A frase “ele me abandonou como todos os outros” remete a um rompimento amoroso, mas, ao longo do texto, o leitor percebe que o narrador se refere a um celular perdido.
Dessa forma, o texto utiliza frases estereotipadas para enganar o leitor temporariamente, criando um efeito de humor e surpresa.
Essa estratégia não se encaixa completamente como ironia, pois a intenção principal não é ridicularizar, mas sim criar um jogo de sentidos. Também não é argumentativa, pois o autor não busca convencer ou defender um ponto de vista, e sim entreter o leitor.
Portanto, a alternativa que melhor expressa essa construção é a letra C, que destaca o uso de frases feitas relacionadas a romances para compor o sentido do texto.
Passo 5: Análise das Alternativas e Resolução
a) Primeira pessoa do singular para imprimir subjetividade ao relato de mais uma desilusão amorosa.
Errada. Se essa alternativa estivesse correta, o texto realmente narraria um rompimento amoroso. No entanto, o uso da primeira pessoa não tem como objetivo trazer subjetividade, mas sim criar uma falsa impressão de desilusão sentimental para, depois, surpreender o leitor.
b) Ironia para tratar da relação com os celulares na era de produtos altamente descartáveis.
Errada.
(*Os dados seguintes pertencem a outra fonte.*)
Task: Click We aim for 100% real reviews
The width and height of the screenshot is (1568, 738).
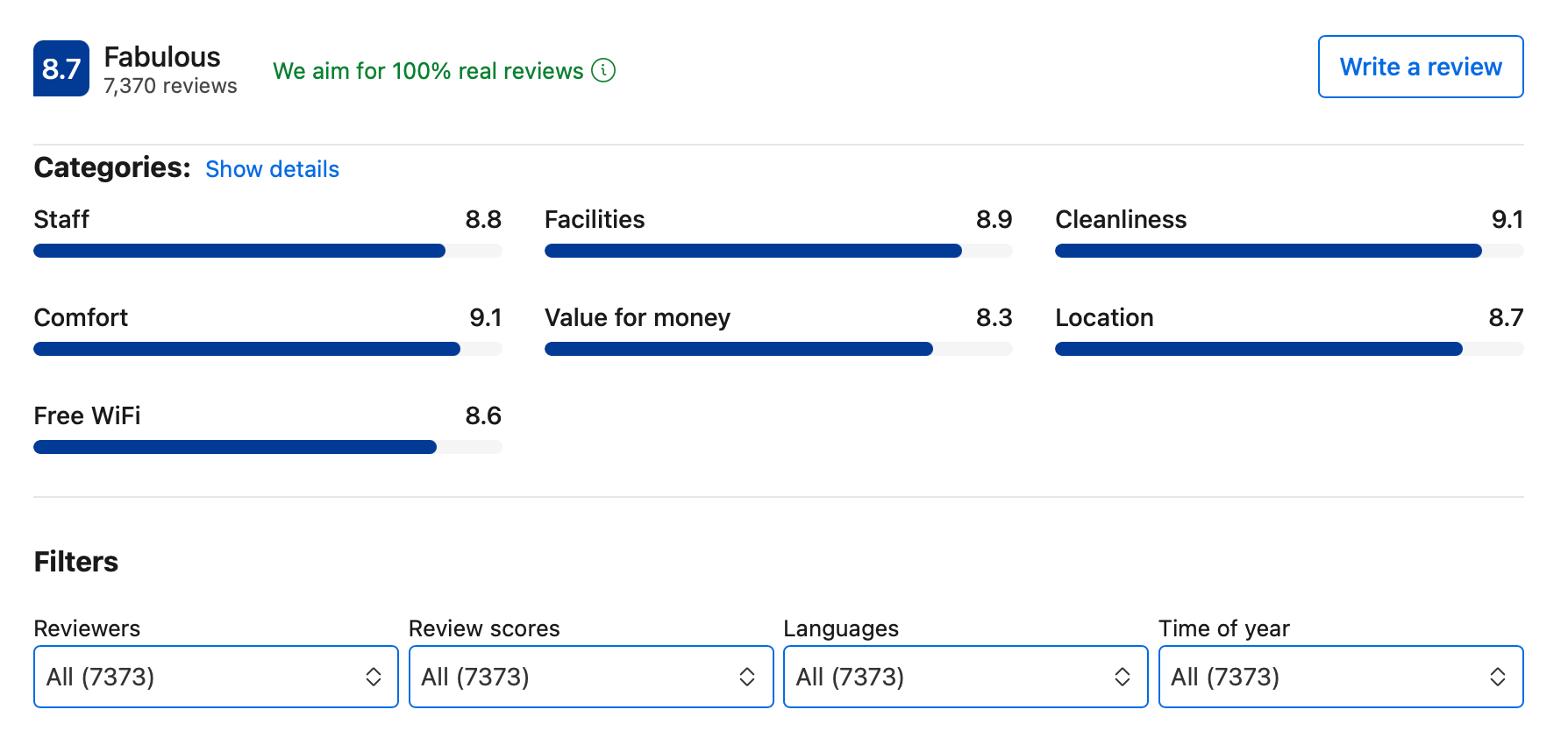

Se essa alternativa estivesse correta, o texto usaria um tom claramente irônico para criticar a relação descartável que as pessoas têm com os celulares. No entanto, a ironia não é o recurso central do texto; o que predomina é o uso de frases feitas para enganar temporariamente o leitor.
c) Frases feitas na apresentação de situações amorosas estereotipadas para construir a ambientação do texto.
Alternativa correta. O texto utiliza frases típicas de rompimentos amorosos para criar uma falsa interpretação no leitor, gerando um efeito de surpresa e humor quando se revela que o “relacionamento” era, na verdade, com um celular.
d) Quebra de expectativa como estratégia argumentativa para ocultar informações.
Errada. Se essa alternativa estivesse correta, o texto usaria a quebra de expectativa para defender um argumento ou posicionamento. Porém, a estratégia do autor não é argumentativa, mas sim narrativa, buscando gerar surpresa e humor ao revelar o verdadeiro tema da história.
e) Verbos no tempo pretérito para enfatizar uma aproximação com os fatos abordados ao longo do texto.
Errada. Se essa alternativa estivesse correta, o uso dos tempos verbais teria um papel fundamental na construção do texto. No entanto, o tempo verbal no pretérito não é o aspecto central do humor ou da surpresa; a principal ferramenta usada pelo autor é a reprodução de frases estereotipadas para gerar um duplo sentido.
Passo 6: Conclusão e Justificativa Final
O texto constrói sua narrativa utilizando frases estereotipadas de términos amorosos para enganar momentaneamente o leitor e gerar um efeito de surpresa.
Ao final, percebe-se que não se trata de uma desilusão amorosa, mas sim da perda de um celular. Esse efeito é obtido não por ironia, argumentação ou uso de tempos verbais específicos, mas pelo uso intencional de expressões comuns em histórias românticas.
Portanto, a alternativa correta é a letra C, que destaca o uso de frases feitas para criar um jogo de sentidos no texto.